While the City of Marine on St. Croix is considering the purchase of the former Marine Elementary school from Stillwater Schools, and if it can attract the new River Grove charter school, or part of it, back to the city, the advice of a longtime Stillwater charter school principal-superintendent on such a transaction is timely indeed.
The two sides are still in negotiation on a potential sale/purchase of the Marine Elementary property. Good advice to both parties, though not in so many words, could be summarized as “do your homework.” But educator Thomas Kearney’s advice is not meant to be specific to Marine on St. Croix. Instead it’s guidance that might apply to any city thinking about purchasing a property and leasing to a school, rare as that might be.
Kearney has been principal-superintendent and teacher at New Heights K-12, the oldest school of its kind in the U.S., for more than 20 years. He describes charter schools as unique, in part because their leaders have broader responsibilities than most public school principals, like ensuring that the school building will be available for the long term, something Kearney says he worried about for years before he led a successful purchase.
The Stillwater principal says he has not known of an arrangement in Minnesota that has a city buying a school building and leasing it back to the school. He described his own experience in managing a charter school, operating a campus, and producing a stream of revenue sufficient to address major projects like new roofs, as challenging and complex.
He emphasized he did not have firsthand knowledge of matters pertaining to Marine Elementary, and did not want to meddle, but nonetheless would answer questions and has concerns about how a city owning a school would share liabilities should they lease a school property.
A few of Kearney’s questions:
—In the case of a city purchasing a property to lease to a charter school: What would the city council’s interests be?
—Is there potentially a conflict of interest regarding any particular council member’s relationship to a teacher or student of the charter school?
—Did the council consult the broader community before deciding to be property owners incurring all sorts of new liabilities?
—Is the community prepared, for example, to put a new roof on a school, or perhaps install a new boiler and HVAC system?
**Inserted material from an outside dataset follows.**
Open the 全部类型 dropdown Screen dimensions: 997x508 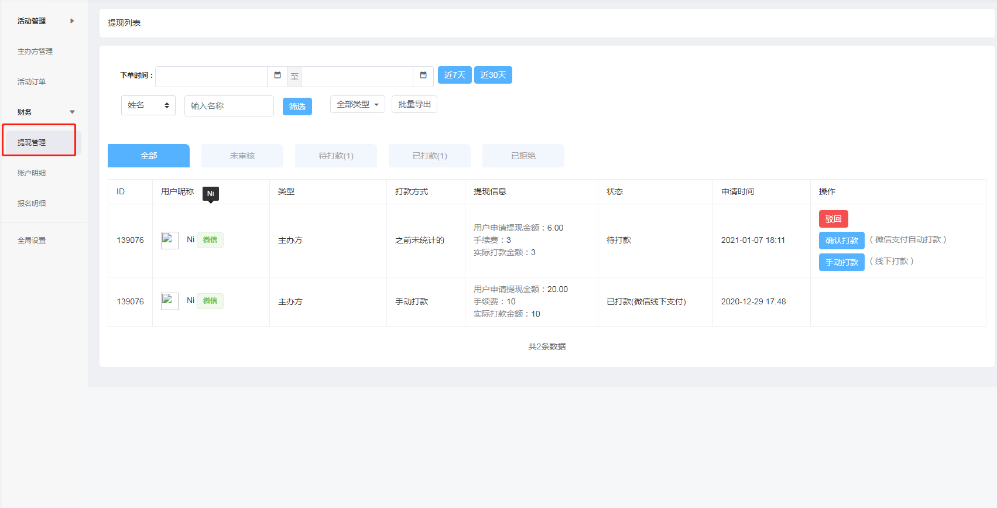[x=357, y=104]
—What is the condition of the property and what foreseeable or unforeseeable expense could arise from the purchase?
—Who will manage and care for the property?
—What happens if the new charter fails to generate the necessary revenue to pay its lease, or fails to exist after the next few years?
Kearney also addressed the idea of a charter school having and maintaining two separate campuses. Higher costs are his chief concern. Including:
—Transportation costs if students are moving between the two facilities within the day
—Insurance liabilities for the buildings and student-based liabilities
—Doubling of costs such as heating and water
—Costs associated with regulatory compliance like fire codes and the Americans with Disabilities Act
Any sale of property is—like the devil—in the details, and a simplification like ‘all should know who pays for what’ doesn’t cover bets, so to speak. Nor does ‘the unforeseen can soon get mean.’ But as business proverbs go, they’re a place to start.